I still remember that September day. The air was cool and crispy for a Georgia morning. My mother opened the screen door on our front porch, turned and said, “Let’s go.” I did not know then what I know now. There was a grief in the opening of that door. She knew, standing there, that something monumental was happening. I would walk down the steps, up the street into a larger world. I would return that afternoon and thousands of afternoons after that. But I would be different. That morning I crossed the Equator. My innocence would slowly fade away. Surely my Mother knew that this beginning was like no beginning I had ever faced. There would be things to learn, people to meet, failures and defeats and laughter and promise. There would be mean kids to fight and friends to discover and teachers to cram dreams in my head.
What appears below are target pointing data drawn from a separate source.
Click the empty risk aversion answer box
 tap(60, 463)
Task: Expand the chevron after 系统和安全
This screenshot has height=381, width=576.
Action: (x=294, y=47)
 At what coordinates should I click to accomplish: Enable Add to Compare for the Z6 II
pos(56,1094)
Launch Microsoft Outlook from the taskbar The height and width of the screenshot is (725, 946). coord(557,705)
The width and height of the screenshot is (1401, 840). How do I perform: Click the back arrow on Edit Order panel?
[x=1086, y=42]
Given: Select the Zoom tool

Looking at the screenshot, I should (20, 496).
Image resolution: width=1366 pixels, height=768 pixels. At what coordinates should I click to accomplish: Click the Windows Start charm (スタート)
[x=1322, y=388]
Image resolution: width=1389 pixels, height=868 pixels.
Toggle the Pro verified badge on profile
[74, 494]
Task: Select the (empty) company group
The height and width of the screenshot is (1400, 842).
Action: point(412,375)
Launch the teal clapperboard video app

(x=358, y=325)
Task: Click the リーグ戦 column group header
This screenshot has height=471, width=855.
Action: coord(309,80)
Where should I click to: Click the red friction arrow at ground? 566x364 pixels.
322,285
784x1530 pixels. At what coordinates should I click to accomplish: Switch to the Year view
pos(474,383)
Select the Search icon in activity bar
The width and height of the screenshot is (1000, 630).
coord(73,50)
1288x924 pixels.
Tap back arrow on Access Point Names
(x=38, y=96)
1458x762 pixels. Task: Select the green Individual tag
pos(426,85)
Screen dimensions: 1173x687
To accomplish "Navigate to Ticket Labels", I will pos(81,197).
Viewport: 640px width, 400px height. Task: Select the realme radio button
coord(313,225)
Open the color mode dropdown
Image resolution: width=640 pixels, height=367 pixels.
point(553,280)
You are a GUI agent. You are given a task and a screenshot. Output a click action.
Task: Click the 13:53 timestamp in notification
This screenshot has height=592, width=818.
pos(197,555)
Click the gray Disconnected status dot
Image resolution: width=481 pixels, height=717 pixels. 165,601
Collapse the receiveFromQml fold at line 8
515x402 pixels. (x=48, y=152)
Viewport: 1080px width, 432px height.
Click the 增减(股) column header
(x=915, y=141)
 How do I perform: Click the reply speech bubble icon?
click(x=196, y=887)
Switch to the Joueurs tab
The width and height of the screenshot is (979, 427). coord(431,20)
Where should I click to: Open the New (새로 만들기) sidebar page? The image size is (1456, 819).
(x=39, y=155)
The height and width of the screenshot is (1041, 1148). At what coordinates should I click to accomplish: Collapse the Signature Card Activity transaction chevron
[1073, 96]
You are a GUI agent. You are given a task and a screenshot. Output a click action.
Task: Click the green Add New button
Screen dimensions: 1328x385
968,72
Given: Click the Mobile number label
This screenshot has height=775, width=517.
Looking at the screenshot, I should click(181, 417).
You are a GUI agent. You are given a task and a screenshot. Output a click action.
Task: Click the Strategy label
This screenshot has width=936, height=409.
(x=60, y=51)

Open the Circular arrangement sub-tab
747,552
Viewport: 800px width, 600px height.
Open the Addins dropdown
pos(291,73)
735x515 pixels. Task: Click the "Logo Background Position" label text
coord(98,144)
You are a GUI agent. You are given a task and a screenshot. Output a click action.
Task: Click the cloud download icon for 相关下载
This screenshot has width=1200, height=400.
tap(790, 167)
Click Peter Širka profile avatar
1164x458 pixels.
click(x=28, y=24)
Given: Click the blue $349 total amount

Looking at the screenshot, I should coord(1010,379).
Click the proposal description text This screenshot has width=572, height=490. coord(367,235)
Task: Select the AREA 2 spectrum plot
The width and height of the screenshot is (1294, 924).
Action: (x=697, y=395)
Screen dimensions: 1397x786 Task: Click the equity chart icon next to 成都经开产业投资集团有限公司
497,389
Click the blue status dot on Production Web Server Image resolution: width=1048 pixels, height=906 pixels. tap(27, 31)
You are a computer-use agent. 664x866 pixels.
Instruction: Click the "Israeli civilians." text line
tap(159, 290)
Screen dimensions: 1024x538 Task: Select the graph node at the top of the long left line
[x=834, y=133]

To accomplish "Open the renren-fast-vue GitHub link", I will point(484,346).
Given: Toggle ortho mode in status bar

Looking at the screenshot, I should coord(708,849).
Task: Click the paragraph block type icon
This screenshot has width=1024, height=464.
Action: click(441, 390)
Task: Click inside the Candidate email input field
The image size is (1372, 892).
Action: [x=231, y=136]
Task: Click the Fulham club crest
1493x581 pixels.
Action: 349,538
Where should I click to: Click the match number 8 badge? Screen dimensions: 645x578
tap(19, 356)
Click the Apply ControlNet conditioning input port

After my Mother left me at the door, she turned around to go back to her job in the mill. Alone and scared, I found my room and my teacher. It has been sixty years ago and yet I can see her still. She stood in the doorway to my class that morning. Dishwater blonde hair, small-frame, freckled and light complexioned. She wore wire-rimmed glasses that glittered when the sun hit them. She wore a starched printed dress and was gentle and seldom raised her voice. Her name was Miss Beggs. Surely other teachers along the way challenged me more. But Miss Beggs I will always remember. She walked with me across a bridge my parents could not walk. She taught me about a world bigger and finer than I had ever known. There would be no going back—this was the point of no return. I still remember that she held my hand as we walked to recess, to the rest room and to the lunchroom that first year. She must have known I was shy and afraid. The passing of the years often adds far richer colors than are present in real life. Yet as I think of Miss Beggs I really believe the kindness that I remember was truly there.
I don’t recall if she taught at our school more than a year. I never remember seeing her after that first grade experience. Where did she come from and where did she go? It hardly matters. What did matter was that she took me by the hand, she pointed the way. I love school and books and studying to this very day. She opened windows and doors that could never be shut again. Is it any wonder that syarsome seventy later I can still see her face and I still remember her name?
(Several years ago I published this piece in The Greenvile News and on one of blog pieces--this year's school beginnings brings it all back.)